I became interested in the clever attempts to circumvent the apartheid state’s brutal banning orders. Oliver Tambo’s annual January 8 address was broadcast on the clandestin­e Radio Freedom and via cassette tapes circulated undergroun­d (possession of which could land you in jail).

But the oppressive laws also made it difficult to locate the words of dissidents. For this reason, finding a buried copy of Winnie Madikizela-Mandela’s first public speech after a 13-year period of enforced silence was a highlight, as was the discovery of video footage of Allan Boesak at the launch of the United Democratic Front. On a cold winter’s day in Mitchells Plain in 1983, Boesak was electrifyi­ng, chanting, “We want all of our rights, and we want them here and we want them now.”

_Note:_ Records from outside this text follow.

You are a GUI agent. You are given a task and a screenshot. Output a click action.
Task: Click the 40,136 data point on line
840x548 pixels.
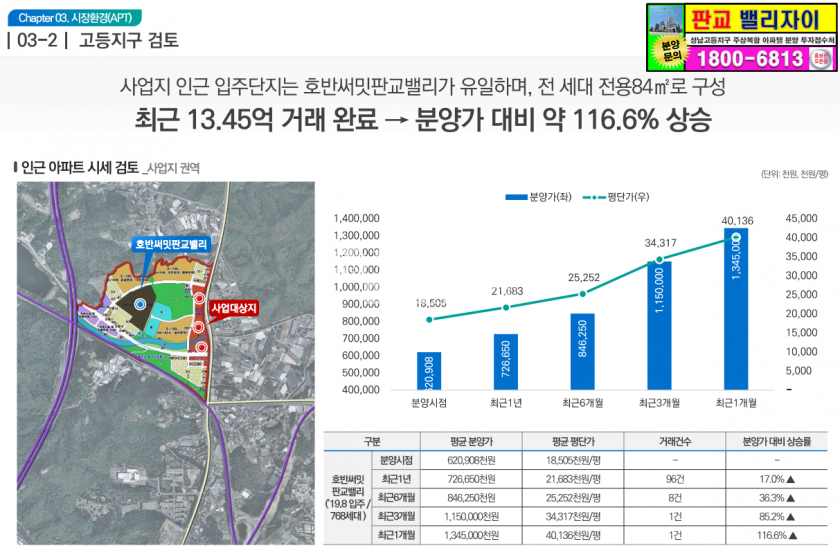(736, 238)
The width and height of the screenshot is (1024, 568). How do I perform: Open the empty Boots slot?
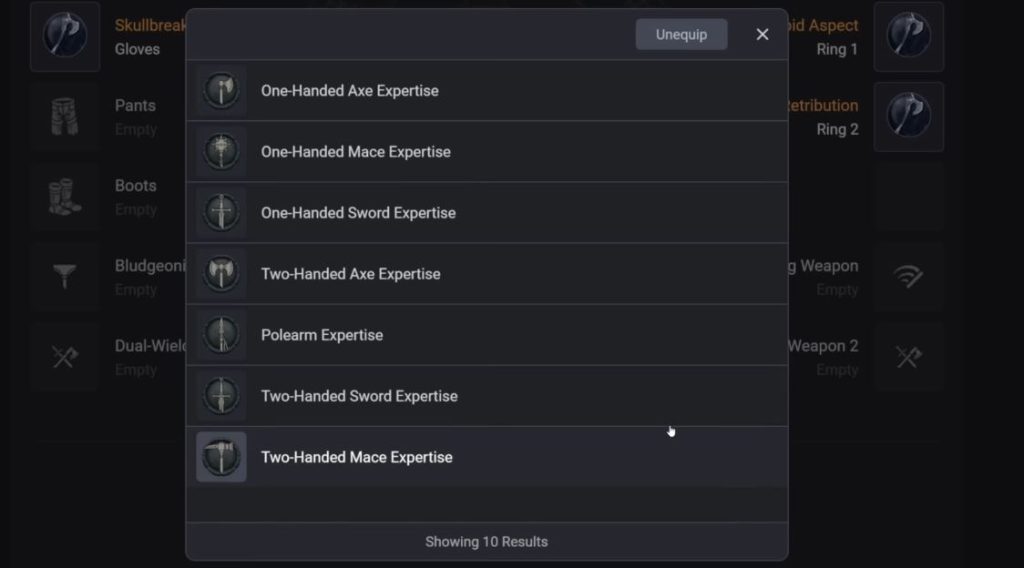(65, 197)

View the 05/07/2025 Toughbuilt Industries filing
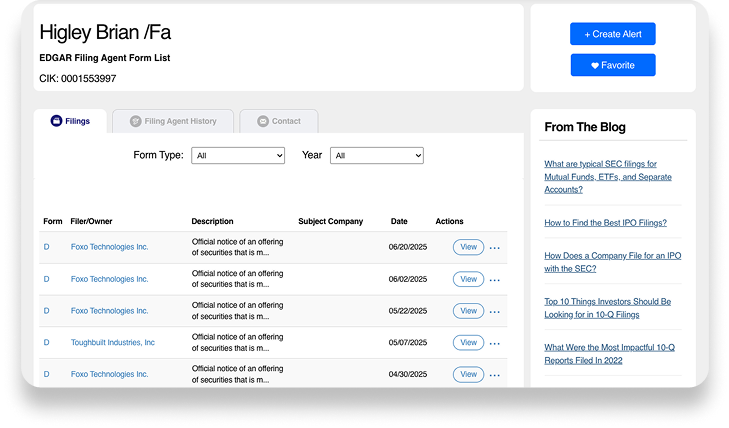[x=467, y=342]
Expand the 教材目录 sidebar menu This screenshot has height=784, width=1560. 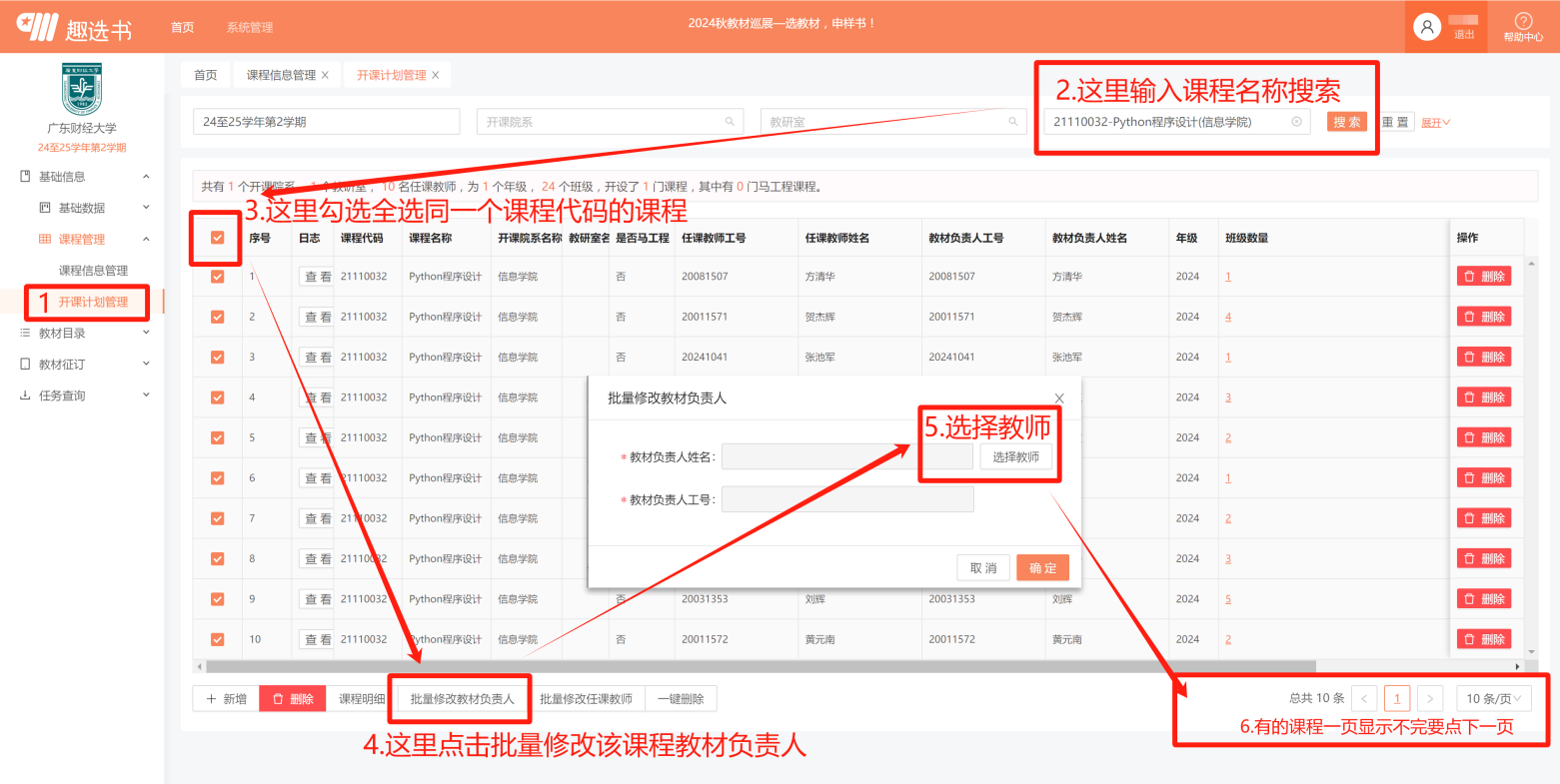click(84, 334)
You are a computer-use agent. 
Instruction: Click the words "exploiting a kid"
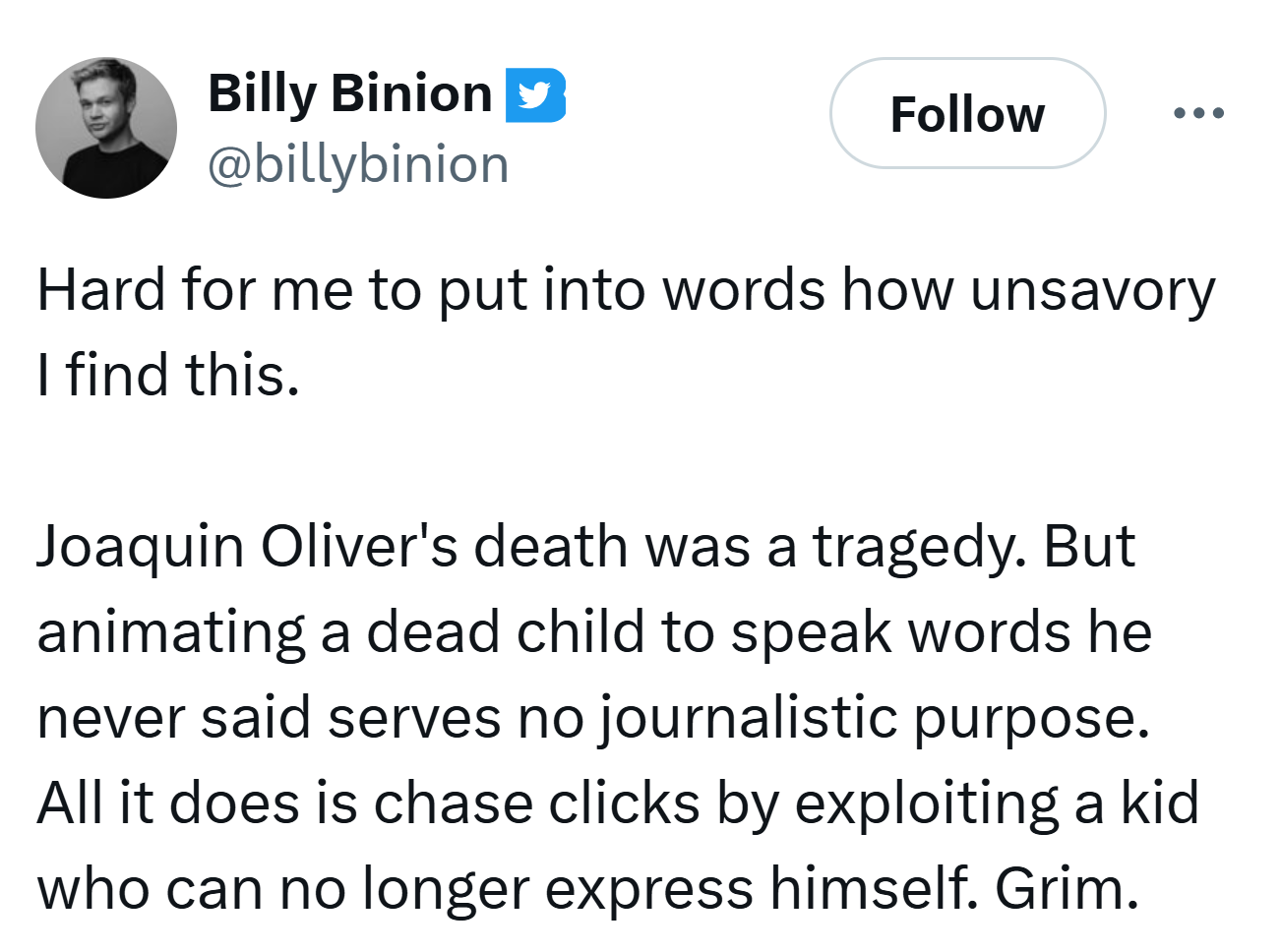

Speeches that fail to inspire sometimes also shape events. PW Botha’s defiant Rubicon speech and the 2015 state of the nation address go down in history for all the wrong reasons. Zuma’s presidency was characteri­sed by flat, jargon-ridden rhetoric devoid of optimism.

But if there is anything that chroniclin­g influentia­l speeches has made clear, it is that words can and do effect change. The events of the past few weeks testify to this.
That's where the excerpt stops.